Elle afficha une moue compatissante.

— Ça va toi ? Osa-t-elle demander.

— Bien.

J'étais loin d'aller bien. Une semaine à errer dans l'établissement comme un zombie, à attendre patiemment les différentes sonneries, à laisser les élèves se pavaner en classe, bavarder et chahuter sans effectuer le moindre rappel à l'ordre. Les salles de classe me semblaient vides.
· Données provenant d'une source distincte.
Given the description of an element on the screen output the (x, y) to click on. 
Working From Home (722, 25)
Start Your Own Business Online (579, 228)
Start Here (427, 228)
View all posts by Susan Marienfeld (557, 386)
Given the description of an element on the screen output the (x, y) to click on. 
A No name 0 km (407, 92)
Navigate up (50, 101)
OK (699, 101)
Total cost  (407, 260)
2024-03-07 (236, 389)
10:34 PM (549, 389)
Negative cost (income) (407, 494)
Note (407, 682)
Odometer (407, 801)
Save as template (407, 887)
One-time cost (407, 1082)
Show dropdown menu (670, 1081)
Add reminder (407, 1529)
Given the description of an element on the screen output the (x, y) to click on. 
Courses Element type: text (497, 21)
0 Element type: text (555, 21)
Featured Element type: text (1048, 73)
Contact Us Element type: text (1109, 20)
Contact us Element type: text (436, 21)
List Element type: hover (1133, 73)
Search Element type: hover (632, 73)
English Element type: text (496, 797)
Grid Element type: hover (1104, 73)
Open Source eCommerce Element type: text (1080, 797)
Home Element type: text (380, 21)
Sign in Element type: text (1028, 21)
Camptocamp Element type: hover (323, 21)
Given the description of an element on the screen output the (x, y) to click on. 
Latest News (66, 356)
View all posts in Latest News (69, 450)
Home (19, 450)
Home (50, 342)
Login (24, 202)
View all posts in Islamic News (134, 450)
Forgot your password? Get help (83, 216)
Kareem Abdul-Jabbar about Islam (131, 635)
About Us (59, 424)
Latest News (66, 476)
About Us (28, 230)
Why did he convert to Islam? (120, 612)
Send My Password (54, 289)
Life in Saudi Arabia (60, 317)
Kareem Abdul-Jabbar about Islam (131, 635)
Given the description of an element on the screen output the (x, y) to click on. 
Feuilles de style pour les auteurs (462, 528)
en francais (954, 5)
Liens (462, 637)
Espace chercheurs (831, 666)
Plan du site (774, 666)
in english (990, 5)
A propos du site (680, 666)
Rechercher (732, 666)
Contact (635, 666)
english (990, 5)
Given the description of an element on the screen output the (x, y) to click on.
Et mon existence aussi.

— Oh, attend... Me lança alors mon amie, en sortant son téléphone de sa poche après avoir entendu sa douce mélodie.

Un silence apaisant s'installa. Je piétinais ma salle pendant que Safiya écrivant sûrement un message à sa fille – c'était une mère poule.

Je croisai les bras, puis m'approchai de la fenêtre, en direction de l'entrée du lycée et de la cour de récréation. Inutile de regarder par-delà les murs de l'établissement, si je voulais éviter le regard fuyant des cadavres dans leur tombe.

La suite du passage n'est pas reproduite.